30-Day Spartan Beast Training Plan for First-Timer's
Most first-time obstacle course racers start with a 5K Spartan Sprint, and then work their way up past the 10K Super before even considering a half-marathon Beast. But a select few brave racers make the jump straight to a Beast for their first obstacle course race. If you think you have what it takes, here's how to do it.
There’s something special about the 21K, 30-obstacle Spartan Beast for a first-timer with a little bit more grit and fitness than a true first-timer. It’s long, but not too long. If you can run a 5K or 10K fairly efficiently, sure, you could do a Sprint or a Super like most would. But why not take the plunge into Spartan World by trying the Beast first? I tried it myself and survived, so here’s how you can, too.
The last time I did any sort of obstacle course was around 2013. I ran a short sample course at Reebok Headquarters in Canton, Mass. with Joe De Sena himself as a part of a campaign for the magazines that I was working for at the time. I followed Joe and carried logs, climbed walls, and failed the rings. He watched me do 30 burpees. Every single one of them. (Seriously, he counted.)
But in 2022, I took a leap and signed up for the Vernon, NJ Beast — the fifth-most difficult Spartan course in the country — ran in an Open heat with the goal of having fun on the obstacles (which I’m obsessed with) and just getting through. I finished in 4 hours and 21 minutes, but — in hindsight — I honestly think I could have broken 4 hours. It was tough, but it was fun as hell.
So here’s the deal: If you’re pretty fit (both physically and mentally), go ahead and skip the Sprint and Super and take on the Beast!
Related: My First Spartan Race Was a Beast. Here Are 5 Things I Wish I'd Known.
How 30 Days to Beast Works
First, I needed to strengthen my weaknesses, which were primarily running endurance and adaptability to rough terrain and elevation.

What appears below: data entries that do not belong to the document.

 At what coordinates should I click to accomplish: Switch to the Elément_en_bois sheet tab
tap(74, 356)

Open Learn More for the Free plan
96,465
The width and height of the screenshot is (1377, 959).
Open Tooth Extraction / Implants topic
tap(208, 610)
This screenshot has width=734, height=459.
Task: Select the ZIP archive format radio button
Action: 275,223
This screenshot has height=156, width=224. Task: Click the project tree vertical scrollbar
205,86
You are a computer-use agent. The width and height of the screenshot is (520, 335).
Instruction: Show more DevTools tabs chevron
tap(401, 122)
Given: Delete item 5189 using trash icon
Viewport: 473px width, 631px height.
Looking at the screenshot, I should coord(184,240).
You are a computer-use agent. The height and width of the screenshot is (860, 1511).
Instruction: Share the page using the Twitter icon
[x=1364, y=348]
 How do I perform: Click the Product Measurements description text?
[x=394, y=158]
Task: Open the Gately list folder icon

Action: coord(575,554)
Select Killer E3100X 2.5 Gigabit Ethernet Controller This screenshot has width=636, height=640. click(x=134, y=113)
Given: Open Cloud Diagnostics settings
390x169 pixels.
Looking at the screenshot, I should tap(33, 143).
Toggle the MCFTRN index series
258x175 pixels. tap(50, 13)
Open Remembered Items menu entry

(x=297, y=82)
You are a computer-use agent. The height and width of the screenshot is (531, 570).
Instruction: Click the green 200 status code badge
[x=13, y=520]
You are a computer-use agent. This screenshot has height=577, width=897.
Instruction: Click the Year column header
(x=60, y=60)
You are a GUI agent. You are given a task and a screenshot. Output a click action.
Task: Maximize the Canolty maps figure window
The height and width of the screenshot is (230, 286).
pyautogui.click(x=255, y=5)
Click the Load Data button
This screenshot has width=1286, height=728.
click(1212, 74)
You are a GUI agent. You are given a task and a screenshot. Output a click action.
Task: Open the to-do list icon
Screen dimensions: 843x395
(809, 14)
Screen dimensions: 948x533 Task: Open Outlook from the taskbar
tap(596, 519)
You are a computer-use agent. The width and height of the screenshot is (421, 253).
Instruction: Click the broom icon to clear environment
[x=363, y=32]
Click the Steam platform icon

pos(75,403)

I wouldn’t consider myself an endurance athlete — never was one. I would consider myself a hybrid athlete, but with more of a background in traditional strength training and cross training. Regardless, I'm definitely not a runner, so I needed to build up to longer distances. Every Sunday was a long and slow run that progressed week over week, peaking at 14 miles. Every Wednesday was a shorter distance run that I did at a significantly faster pace. This provided a nice balance.
I live at sea level, and while I have experience running on sand (which was helpful), my technical trail running is mediocre at best. Anywhere I run is typically dead flat, so going uphill is always hell. I knew that I needed to get at least one day in per week on a trail. In addition to my Wednesday shorter-distance runs, I threw in some hill sprints or short runs on the beach with a weight vest. On both running days, I would also perform burpees, muscle-ups, and/or toes to bar to simulate racing.
Related:
The other days of the week were either lower-body strength in the gym to keep my legs strong, or upper-body pulling to keep my back, shoulders, and forearms primed for obstacles. A day of complete rest was baked in for recovery. Fortunately for me, I’ve got a good upper-body strength and some general athleticism, so carrying heavy things, playing on monkey bars, and swinging on rings sounds like a party to me.
Is this program for highly-competitive Age Groupers? Probably not, but will it help a first-timer get through feeling healthy and strong? Absolutely.
The 30 Days to Beast Program for First-Time Spartan Racers
Sunday: Long and Slow Run + Burpees
Week 1: 8 miles + 120 burpees
Week 2: 10 miles + 90 burpees
Week 3: 12 miles + 90 burpees
Week 4: 14 miles + 60 burpees
Monday: Upper-Body Strength and Obstacle Prep
- Bird dog (5 sets x 10 reps)
- Pull-ups (5 sets to failure)
- Rows superset with floor presses (5 sets x 10 reps)
- Farmer carries (5 sets with 50 pounds for max distance)
- Crawling (5 sets x 2 minutes each)
Tuesday: Easy Uphill Walking Slog with Weight Vest
30-60 minutes at 2.8 mph with a 15% grade
Wednesday: Shorter, Quicker Run + Sand
3-5 miles + ½ mile beach run with weight vest (or simply add the vest and run on whatever terrain you have available)
Thursday: Lower Body Strength + Additional Dead Hangs
- Traveling lunge (2 sets x 10 reps each direction — forward and reverse)
- Single-leg deadlift (3 sets x 10 reps)
- Front squat (5 sets x 10 reps)
- Split squat (3 sets x 10 reps)
- Chops (3 sets x 10 reps each side)
- Dead hangs (5 sets x as long as possible)
Friday: HIIT Session
4 rounds for time: 500-meter row, 800-meter run
Saturday: OFF
Rest and recovery
Commit to Your First Race
If you can easily run a 5K, commit to a Sprint.
If a 10K is a breeze, commit to a Super.
If a half-marathon is no problem, commit to a Beast.
If you can run a marathon (and/or are downright crazy), commit to an Ultra.